3 Women review – many snappy returns in Katy Brand's barbed drama

3 / 5 stars 3 out of 5 stars.

Trafalgar Studios 2, London
The comedian’s debut play gives a double portrait of mother-daughter relationships on the eve of a wedding

It comes as a shock to walk into the theatre and be confronted by a sumptuous hotel suite complete with champagne flutes and roses. This is the kind of set that once would have got a welcoming round of applause in Shaftesbury Avenue. In the end, however, it seems appropriate for a debut play by the actor and comedian Katy Brand that, while not without fierce emotional confrontations, is more likely to reassure than to radicalise its audience.

Brand’s aim is to explore the dilemmas facing women today and shows three generations of one family meeting up on the eve of a wedding. The 40-year-old bride-to-be is Suzanne whose ambitions were thwarted by a teenage pregnancy and who is now about to marry a reliable suburbanite. Her happiness is constantly undermined by her mother, Eleanor, a vinegary lush filled with anger over her own failure to fulfil her intellectual potential. Completing the triangle is Suzanne’s daughter, Laurie, who brims with bright-eyed idealism, takes sex as it comes and envisages a future in which babies will be produced in artificial wombs.

Anita Dobson, Oliver Greenall, Maisie Richardson-Sellars and Debbie Chazen in 3 Women.
Anita Dobson, Oliver Greenall, Maisie Richardson-Sellars and Debbie Chazen in 3 Women. Photograph: Tristram Kenton for the Guardian

The play is at its most vivid when Eleanor and Suzanne are locking horns. This is a plausibly poisonous mother-daughter relationship in which the resentment of an older generation towards its successor manifests itself in barbed recriminations. Where the play falls down is in its portrait of Laurie: she seems less like a real person than a box-ticking assembly of everything the young allegedly preach and practise, even down to her virtual dating with a gender-transitioning Canadian. Having sharply and convincingly explored intergenerational tensions, Brand also resolves everything far too glibly.

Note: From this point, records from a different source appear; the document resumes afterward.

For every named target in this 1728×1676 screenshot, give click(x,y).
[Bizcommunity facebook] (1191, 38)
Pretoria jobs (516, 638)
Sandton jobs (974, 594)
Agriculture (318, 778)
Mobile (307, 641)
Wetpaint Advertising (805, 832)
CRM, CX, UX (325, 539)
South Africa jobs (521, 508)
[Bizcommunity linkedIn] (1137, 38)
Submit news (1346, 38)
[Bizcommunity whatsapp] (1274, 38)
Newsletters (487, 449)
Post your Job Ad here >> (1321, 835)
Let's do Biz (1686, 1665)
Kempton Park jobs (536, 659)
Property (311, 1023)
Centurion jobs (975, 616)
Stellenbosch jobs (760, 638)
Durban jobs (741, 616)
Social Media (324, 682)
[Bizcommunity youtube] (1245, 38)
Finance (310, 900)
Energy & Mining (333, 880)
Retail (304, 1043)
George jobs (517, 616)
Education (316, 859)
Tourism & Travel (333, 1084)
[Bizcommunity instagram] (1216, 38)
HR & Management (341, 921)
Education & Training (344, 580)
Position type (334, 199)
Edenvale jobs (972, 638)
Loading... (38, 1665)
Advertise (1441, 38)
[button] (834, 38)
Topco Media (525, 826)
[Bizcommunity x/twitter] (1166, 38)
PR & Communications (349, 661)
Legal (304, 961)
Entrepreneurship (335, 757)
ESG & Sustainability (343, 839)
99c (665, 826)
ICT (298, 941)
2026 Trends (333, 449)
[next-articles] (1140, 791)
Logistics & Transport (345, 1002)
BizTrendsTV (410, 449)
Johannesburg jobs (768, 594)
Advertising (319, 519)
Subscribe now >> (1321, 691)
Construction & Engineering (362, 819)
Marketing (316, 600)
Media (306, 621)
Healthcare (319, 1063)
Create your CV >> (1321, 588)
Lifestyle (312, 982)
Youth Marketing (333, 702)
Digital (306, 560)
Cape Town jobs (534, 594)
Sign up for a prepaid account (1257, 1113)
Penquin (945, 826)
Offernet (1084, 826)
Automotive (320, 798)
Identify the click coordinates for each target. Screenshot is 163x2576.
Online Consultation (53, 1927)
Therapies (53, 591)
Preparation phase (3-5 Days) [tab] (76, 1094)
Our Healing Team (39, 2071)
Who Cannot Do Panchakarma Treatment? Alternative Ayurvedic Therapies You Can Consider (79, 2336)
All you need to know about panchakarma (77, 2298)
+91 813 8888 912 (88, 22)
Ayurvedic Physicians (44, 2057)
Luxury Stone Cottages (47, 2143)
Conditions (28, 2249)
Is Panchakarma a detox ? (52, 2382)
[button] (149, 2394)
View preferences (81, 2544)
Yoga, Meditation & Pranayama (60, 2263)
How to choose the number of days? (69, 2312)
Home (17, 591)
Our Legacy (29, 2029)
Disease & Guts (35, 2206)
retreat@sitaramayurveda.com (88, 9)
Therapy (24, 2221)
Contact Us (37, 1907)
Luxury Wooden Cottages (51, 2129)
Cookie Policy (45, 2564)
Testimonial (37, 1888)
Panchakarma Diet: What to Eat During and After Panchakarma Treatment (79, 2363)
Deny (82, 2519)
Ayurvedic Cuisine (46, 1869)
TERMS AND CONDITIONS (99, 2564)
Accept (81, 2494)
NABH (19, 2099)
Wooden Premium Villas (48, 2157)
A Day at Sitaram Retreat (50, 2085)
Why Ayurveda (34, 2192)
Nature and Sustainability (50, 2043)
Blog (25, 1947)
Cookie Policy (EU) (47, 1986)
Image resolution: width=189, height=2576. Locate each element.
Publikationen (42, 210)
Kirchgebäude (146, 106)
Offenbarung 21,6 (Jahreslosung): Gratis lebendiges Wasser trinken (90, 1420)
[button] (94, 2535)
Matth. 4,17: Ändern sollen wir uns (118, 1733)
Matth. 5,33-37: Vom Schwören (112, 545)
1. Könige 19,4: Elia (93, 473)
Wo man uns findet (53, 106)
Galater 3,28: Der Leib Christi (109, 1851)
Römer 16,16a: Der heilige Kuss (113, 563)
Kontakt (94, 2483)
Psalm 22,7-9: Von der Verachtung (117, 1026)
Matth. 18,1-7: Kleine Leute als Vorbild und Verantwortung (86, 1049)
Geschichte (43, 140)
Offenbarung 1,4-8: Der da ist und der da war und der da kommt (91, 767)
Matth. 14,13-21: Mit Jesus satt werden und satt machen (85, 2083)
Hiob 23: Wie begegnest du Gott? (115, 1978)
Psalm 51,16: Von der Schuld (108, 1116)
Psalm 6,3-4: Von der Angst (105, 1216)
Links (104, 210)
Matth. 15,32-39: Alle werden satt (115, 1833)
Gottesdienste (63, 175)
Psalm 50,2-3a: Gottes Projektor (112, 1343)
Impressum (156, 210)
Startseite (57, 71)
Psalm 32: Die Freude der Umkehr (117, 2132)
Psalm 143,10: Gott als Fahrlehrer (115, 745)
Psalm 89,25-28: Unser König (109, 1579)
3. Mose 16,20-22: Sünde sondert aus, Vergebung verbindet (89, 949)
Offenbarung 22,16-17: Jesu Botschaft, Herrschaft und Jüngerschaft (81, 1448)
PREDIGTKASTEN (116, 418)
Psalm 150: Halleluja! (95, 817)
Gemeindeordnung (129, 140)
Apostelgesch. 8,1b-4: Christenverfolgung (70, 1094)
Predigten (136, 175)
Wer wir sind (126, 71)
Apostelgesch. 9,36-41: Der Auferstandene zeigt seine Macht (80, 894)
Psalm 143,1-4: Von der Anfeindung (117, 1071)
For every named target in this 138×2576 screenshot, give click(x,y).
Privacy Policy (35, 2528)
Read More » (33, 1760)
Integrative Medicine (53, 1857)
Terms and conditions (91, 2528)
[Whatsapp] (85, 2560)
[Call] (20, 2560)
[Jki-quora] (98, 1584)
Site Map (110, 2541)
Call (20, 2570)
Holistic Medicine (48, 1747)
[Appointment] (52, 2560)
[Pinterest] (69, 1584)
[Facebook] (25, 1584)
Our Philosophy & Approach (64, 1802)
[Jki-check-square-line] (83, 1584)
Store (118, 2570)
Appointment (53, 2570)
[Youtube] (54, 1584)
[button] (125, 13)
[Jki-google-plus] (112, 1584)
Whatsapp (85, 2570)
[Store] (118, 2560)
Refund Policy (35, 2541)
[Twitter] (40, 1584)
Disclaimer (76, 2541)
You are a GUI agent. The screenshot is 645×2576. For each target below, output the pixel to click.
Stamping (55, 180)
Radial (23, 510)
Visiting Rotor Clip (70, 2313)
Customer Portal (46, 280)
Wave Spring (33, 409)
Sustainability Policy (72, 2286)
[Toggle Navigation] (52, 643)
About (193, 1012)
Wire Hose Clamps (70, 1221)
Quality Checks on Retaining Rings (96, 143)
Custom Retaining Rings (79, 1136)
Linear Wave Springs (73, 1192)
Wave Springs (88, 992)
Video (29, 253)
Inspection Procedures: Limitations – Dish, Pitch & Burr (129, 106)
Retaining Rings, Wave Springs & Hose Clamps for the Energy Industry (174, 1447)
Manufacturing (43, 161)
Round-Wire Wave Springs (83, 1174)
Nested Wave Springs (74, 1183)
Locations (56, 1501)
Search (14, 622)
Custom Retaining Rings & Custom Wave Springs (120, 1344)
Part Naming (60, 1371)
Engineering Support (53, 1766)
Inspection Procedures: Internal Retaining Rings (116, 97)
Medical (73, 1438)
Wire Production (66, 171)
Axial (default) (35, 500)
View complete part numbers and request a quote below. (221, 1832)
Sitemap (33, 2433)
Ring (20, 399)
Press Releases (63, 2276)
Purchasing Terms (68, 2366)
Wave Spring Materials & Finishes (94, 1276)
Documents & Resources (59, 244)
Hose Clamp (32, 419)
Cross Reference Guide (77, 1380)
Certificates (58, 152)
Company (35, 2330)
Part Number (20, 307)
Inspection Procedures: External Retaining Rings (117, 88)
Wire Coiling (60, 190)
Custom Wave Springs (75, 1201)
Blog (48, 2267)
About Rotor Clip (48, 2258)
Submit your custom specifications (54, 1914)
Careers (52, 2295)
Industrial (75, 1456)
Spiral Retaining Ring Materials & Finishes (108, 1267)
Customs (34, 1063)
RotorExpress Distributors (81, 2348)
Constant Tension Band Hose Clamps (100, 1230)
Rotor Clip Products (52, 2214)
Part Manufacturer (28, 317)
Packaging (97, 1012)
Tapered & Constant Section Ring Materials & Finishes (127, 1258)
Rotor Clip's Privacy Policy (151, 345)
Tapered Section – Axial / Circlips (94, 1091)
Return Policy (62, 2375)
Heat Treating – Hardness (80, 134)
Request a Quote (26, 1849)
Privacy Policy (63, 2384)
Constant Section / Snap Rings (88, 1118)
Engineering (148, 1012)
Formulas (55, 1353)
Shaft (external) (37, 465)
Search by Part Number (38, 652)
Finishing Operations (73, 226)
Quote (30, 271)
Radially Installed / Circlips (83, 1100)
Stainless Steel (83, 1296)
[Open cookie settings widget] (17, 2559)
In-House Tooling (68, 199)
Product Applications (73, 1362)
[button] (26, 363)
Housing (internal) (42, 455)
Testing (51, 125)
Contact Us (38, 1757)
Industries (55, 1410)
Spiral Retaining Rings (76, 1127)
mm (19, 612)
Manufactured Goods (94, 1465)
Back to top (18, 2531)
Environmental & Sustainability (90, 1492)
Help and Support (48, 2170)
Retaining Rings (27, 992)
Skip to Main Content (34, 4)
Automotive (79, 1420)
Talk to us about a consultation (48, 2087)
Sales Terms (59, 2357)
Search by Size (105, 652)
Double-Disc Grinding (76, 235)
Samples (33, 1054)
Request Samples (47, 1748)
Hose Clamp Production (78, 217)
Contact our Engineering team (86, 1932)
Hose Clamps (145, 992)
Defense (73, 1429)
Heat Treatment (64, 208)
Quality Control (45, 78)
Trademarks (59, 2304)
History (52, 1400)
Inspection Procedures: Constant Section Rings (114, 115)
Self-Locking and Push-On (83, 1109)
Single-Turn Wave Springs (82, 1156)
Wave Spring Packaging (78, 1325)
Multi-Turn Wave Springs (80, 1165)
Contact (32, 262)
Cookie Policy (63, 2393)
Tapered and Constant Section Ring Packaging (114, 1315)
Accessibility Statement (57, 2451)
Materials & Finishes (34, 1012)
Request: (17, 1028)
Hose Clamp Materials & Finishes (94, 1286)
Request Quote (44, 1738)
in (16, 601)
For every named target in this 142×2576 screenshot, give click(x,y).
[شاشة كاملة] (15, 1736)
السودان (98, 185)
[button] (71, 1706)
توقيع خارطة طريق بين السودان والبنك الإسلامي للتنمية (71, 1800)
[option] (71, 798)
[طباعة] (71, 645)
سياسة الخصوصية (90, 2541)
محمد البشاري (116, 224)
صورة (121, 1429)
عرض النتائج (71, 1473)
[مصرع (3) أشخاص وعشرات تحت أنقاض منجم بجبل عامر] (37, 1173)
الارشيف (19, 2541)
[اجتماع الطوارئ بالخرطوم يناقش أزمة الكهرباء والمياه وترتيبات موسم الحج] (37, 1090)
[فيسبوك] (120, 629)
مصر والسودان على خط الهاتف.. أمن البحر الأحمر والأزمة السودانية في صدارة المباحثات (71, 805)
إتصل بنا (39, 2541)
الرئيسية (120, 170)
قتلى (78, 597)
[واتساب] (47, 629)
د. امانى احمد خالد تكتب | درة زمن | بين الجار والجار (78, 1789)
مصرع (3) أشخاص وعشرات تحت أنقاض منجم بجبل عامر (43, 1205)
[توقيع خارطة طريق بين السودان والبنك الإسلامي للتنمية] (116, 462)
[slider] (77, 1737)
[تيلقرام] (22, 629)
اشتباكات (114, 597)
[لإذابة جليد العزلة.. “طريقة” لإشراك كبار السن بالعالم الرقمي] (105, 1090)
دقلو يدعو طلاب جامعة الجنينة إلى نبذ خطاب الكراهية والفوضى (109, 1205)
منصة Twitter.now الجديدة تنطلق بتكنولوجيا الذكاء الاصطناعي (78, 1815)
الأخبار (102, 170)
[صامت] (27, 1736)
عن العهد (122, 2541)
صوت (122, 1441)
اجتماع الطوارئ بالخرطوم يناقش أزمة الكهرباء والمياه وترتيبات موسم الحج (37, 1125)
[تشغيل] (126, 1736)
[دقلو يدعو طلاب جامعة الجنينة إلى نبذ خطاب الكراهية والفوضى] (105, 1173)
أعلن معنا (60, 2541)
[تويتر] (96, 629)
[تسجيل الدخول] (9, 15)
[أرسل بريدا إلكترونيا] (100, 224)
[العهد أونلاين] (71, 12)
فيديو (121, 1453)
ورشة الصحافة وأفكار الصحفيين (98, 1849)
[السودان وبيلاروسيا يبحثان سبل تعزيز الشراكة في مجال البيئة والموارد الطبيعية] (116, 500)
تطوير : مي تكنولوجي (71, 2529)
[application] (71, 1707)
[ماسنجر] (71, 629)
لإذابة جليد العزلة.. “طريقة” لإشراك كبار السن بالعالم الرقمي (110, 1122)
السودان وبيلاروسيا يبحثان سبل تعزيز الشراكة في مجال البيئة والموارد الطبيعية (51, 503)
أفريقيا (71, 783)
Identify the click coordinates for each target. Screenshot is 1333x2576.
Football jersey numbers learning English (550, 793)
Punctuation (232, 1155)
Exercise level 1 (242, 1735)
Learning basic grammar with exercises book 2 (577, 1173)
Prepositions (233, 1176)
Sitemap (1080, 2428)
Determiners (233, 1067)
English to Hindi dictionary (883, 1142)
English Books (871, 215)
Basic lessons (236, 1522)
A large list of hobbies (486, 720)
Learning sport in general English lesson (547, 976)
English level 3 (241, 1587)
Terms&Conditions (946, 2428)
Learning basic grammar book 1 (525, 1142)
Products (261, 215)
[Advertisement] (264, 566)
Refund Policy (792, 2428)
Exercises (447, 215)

She is, however, well served by Michael Yale’s production and by her cast. Anita Dobson is memorably spruce and waspish as the tart-tongued Eleanor who seems pickled in self-loathing; Debbie Chazen captures the warmth of Suzanne, who has comfortably settled for less, and Maisie Richardson-Sellers does all she can as the unlikely Laurie. Oliver Greenall, as a singularly obliging waiter who pops in to serve the women, proves himself to be a cunning linguist.

At Trafalgar Studios 2, London, until 9 June. Box office: 0844 871 7632.